Returns the number of times the given name appears in the context list.
If namespace processing is being used and you want to check
against a name that may be in a namespace, then use the generate_ns_name
method to create the $gi argument. Usefull when using the TwigRoots option.
- context
-
Returns a list of element names that represent open elements, with the last
one being the innermost. Inside start and end tag handlers, this will be the
tag of the parent element.
path($gi)
-
Returns the element context in a form similar to XPath's short
form: '/root/gi1/../gi'
- get_xpath ($xpath, $optional_offset)
-
Performs a get_xpath on the document root (see Elt)
- new ($optional_gi, $optional_atts, @optional_content)
-
The gi is optional (but then you can't have a content ), the optional atts
is the ref of a hash of attributes, the content can be just a string or a
list of strings and element. A content of '#EMPTY' creates an empty element;
Examples: my $elt= new XML::Twig::Elt();
my $elt= new XML::Twig::Elt( 'para', { align => 'center' });
my $elt= new XML::Twig::Elt( 'br', '#EMPTY');
my $elt= new XML::Twig::Elt( 'para');
my $elt= new XML::Twig::Elt( 'para', 'this is a para');
my $elt= new XML::Twig::Elt( 'para', $elt3, 'another para');
The strings are not parsed, the element is not attached to any twig.
WARNING: if you rely on ID's then you will have to set the id yourself.
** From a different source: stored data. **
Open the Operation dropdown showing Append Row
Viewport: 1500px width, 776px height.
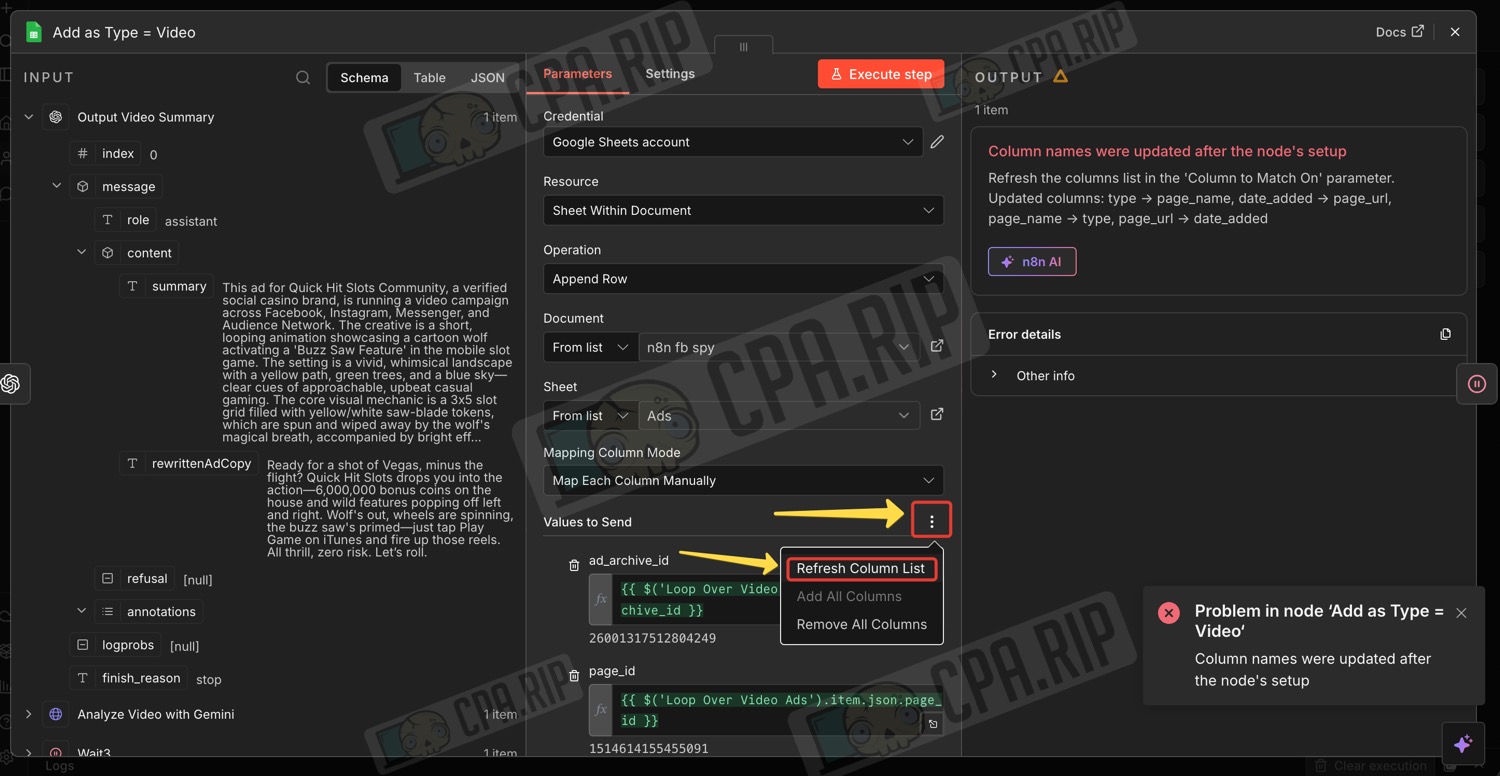[743, 279]
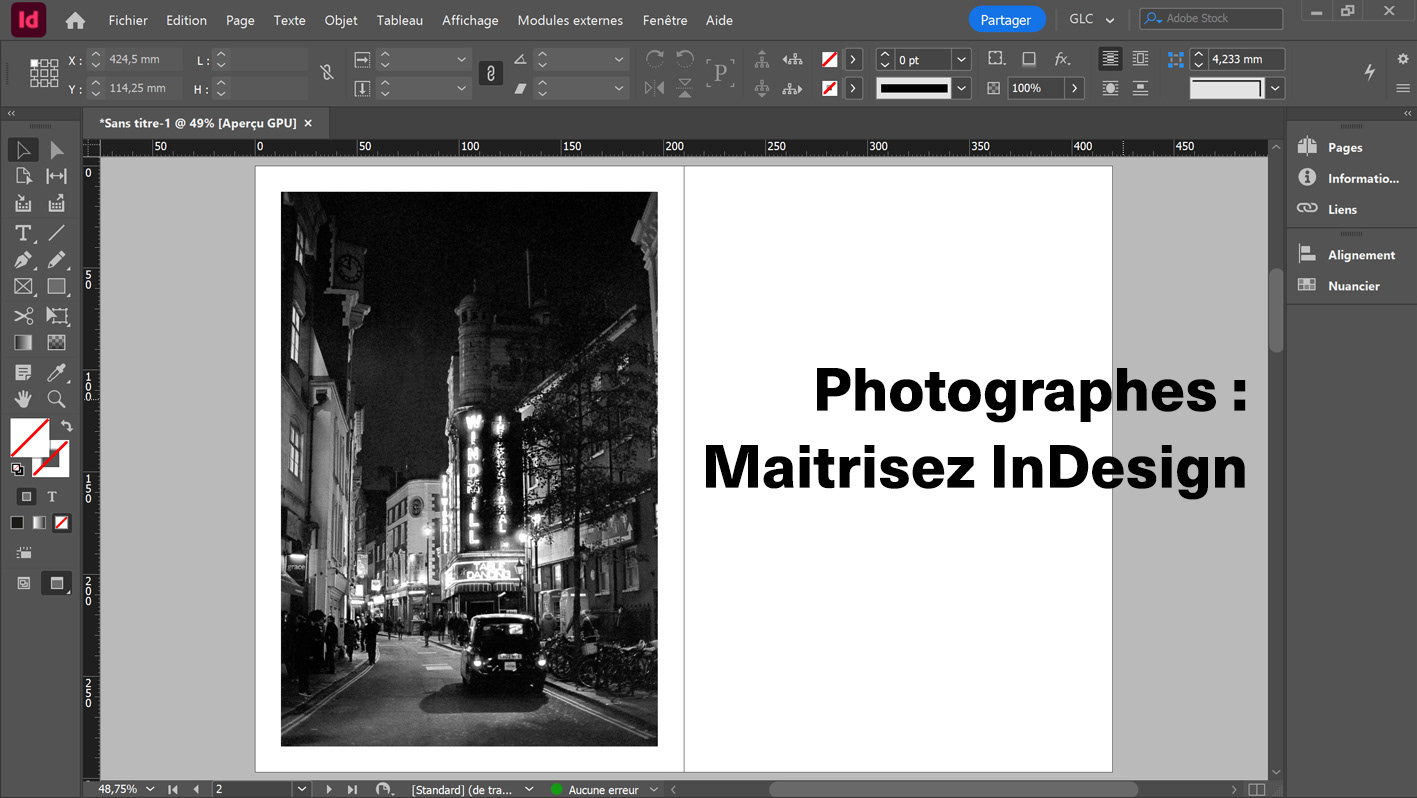Toggle the scale percentages chain link
The width and height of the screenshot is (1417, 798).
click(490, 73)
At
this point the element does not belong to a twig yet, so the ID attribute
is not known so it won't be strored in the ID list.
- parse ($string, %args)
-
Creates an element from an XML string. The string is actually
parsed as a new twig, then the root of that twig is returned.
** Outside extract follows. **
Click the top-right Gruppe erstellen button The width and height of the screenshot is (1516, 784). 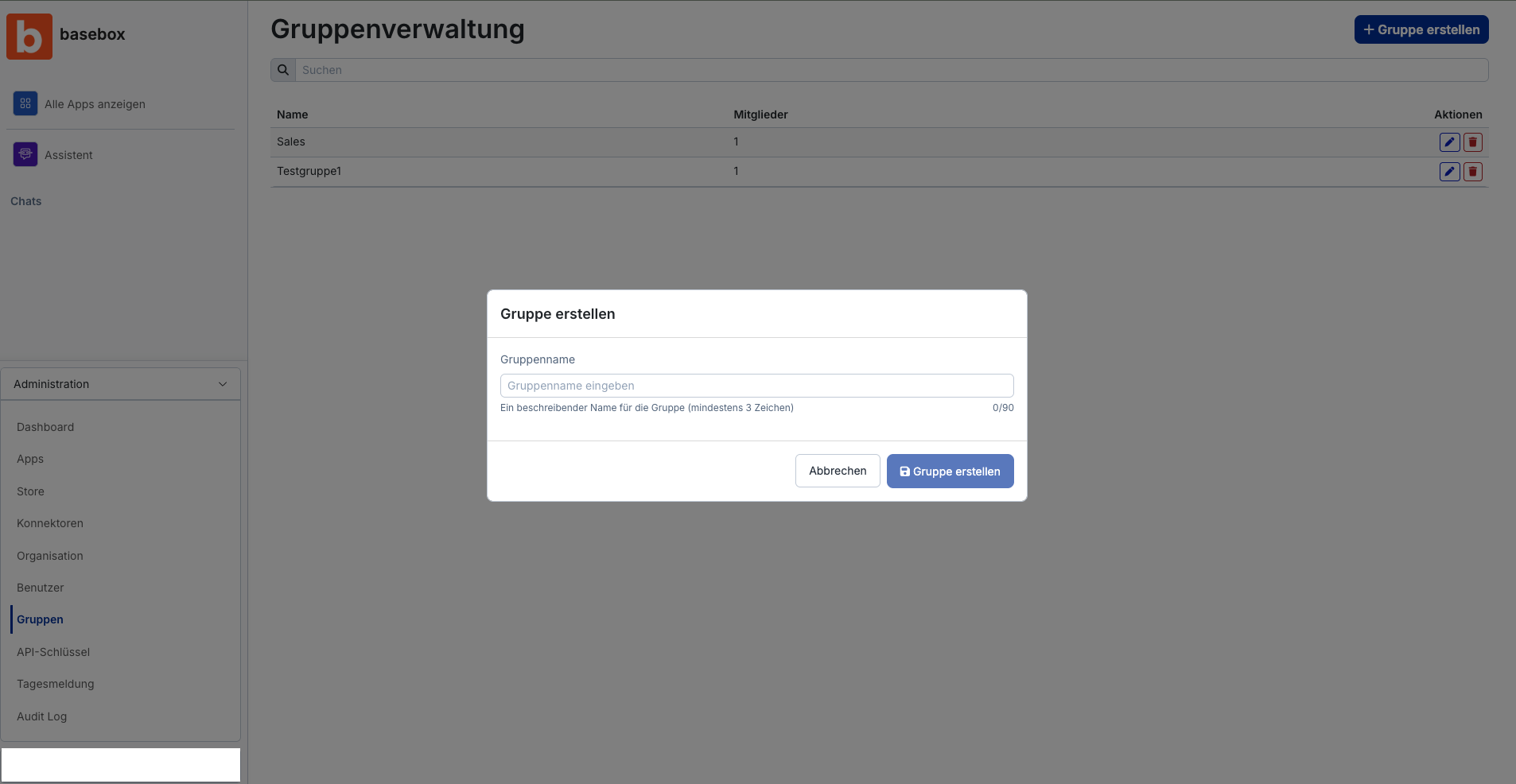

The arguments in %args are passed to the twig.
As always if the parse fails the parser will die, so use an
eval if you want to trap syntax errors.
As obviously the element does not exist beforehand this method has to be
called on the class:
my $elt= parse XML::Twig::Elt( "<a> string to parse, with <sub/>
<elements>, actually tons of </elements>
h</a>");
- set_gi ($gi)
-
Sets the gi of an element
- gi
-
Returns the gi of the element
- closed
-
Returns true if the element has been closed. Might be usefull if you are
somewhere in the tree, during the parse, and have no idea whether a parent
element is completely loaded or not.
- is_pcdata
-
Returns 1 if the element is a #PCDATA element, returns 0 otherwise.
- pcdata
-
Returns the text of a PCDATA element or undef if the element is not PCDATA.
- set_pcdata ($text)
-
Sets the text of a PCDATA element.
- append_pcdata ($text)
-
Add the text at the end of a #PCDATA element.
- is_cdata
-
Returns 1 if the element is a #CDATA element, returns 0 otherwise.
- is_text
-
Returns 1 if the element is a #CDATA or #PCDATA element, returns 0 otherwise.
- cdata
-
Returns the text of a CDATA element or undef if the element is not CDATA.
- set_cdata ($text)
-
Sets the text of a CDATA element.
- append_cdata ($text)
-
Add the text at the end of a #CDATA element.
- is_empty
-
Returns 1 if the element is empty, 0 otherwise
- set_empty
-
Flags the element as empty. No further check is made, so if the element
is actually not empty the output will be messed. The only effect of this
method is that the output will be <gi att=``value''``/>.
- set_not_empty
-
Flags the element as not empty. if it is actually empty then the element will
be output as <gi att=``value''``></gi>
- root
-
Returns the root of the twig in which the element is contained.
- twig
-
Returns the twig containing the element.
- parent ($optional_gi)
-
Returns the parent of the element, or the first ancestor whose gi is
$optional_gi.
- first_child ($optional_gi)
-
Returns the first child of the element, or the first child whose gi is
$optional_gi (ie the first of the element children whose gi matches).
- child ($offset, $optional_gi)
-
Returns the $offset-th child of the element, optionally the $offset-th child
with a gi of $optional_gi. The children are treated as a list, so $elt->child( 0)
is the first child, while $elt->chlid( -1) is the last child.
- child_text ($offset, $optional_gi)
-
Returns the text of a child or undef if the sibling does not exist. Arguments are
the same as child.
- first_child_text ($optional_gi)
-
Returns the text of the first child of the element, or the first child
whose gi is $optional_gi.(ie the first of the element children whose gi matches).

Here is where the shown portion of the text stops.